(Data on locating visible targets)
● ● ● ● ● ● ●

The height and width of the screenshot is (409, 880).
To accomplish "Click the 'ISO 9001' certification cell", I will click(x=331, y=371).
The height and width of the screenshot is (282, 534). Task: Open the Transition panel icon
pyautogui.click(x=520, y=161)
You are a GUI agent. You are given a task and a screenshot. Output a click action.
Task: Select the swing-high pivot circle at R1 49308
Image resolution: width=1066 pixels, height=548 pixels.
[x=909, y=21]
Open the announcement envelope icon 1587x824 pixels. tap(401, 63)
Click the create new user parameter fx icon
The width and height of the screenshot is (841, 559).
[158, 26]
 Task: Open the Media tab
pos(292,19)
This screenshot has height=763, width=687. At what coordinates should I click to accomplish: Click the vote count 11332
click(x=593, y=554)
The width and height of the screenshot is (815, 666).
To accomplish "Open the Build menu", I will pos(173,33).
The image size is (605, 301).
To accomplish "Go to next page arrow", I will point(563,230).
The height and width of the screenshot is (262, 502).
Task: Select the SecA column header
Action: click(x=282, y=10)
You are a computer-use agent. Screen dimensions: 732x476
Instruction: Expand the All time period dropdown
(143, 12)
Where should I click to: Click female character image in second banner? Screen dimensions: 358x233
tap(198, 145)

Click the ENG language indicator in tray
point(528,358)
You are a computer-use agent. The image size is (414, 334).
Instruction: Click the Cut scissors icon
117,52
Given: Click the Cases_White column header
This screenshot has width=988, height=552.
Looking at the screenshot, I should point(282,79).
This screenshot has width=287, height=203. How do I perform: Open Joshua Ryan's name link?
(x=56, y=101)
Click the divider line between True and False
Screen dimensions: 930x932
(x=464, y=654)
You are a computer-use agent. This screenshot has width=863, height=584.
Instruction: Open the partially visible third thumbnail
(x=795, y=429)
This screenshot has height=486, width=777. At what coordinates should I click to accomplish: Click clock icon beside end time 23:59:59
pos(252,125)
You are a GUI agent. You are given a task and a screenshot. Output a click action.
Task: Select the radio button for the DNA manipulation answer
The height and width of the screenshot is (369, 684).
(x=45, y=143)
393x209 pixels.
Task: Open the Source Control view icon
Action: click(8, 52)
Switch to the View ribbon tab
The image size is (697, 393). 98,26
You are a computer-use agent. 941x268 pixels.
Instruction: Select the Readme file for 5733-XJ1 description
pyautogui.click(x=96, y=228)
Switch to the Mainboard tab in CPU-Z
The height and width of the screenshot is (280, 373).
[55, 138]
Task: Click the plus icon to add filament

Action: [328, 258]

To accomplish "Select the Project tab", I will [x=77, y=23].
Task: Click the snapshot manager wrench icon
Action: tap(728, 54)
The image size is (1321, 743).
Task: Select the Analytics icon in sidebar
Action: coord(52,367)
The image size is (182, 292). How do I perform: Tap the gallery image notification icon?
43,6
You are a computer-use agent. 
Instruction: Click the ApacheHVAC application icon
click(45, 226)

● ● ● ● ● ● ●

## Instructions to follow
Render the lines running from the line with "You are a computer-use agent. The" to the line with "(x=464, y=654)" as a Markdown table with the columns Row and Line, numbering each row and omitting any blank lines.

## Solution for this exercise
| Row | Line |
|---|---|
| 1 | You are a computer-use agent. The image size is (414, 334). |
| 2 | Instruction: Click the Cut scissors icon |
| 3 | 117,52 |
| 4 | Given: Click the Cases_White column header |
| 5 | This screenshot has width=988, height=552. |
| 6 | Looking at the screenshot, I should point(282,79). |
| 7 | This screenshot has width=287, height=203. How do I perform: Open Joshua Ryan's name link? |
| 8 | (x=56, y=101) |
| 9 | Click the divider line between True and False |
| 10 | Screen dimensions: 930x932 |
| 11 | (x=464, y=654) |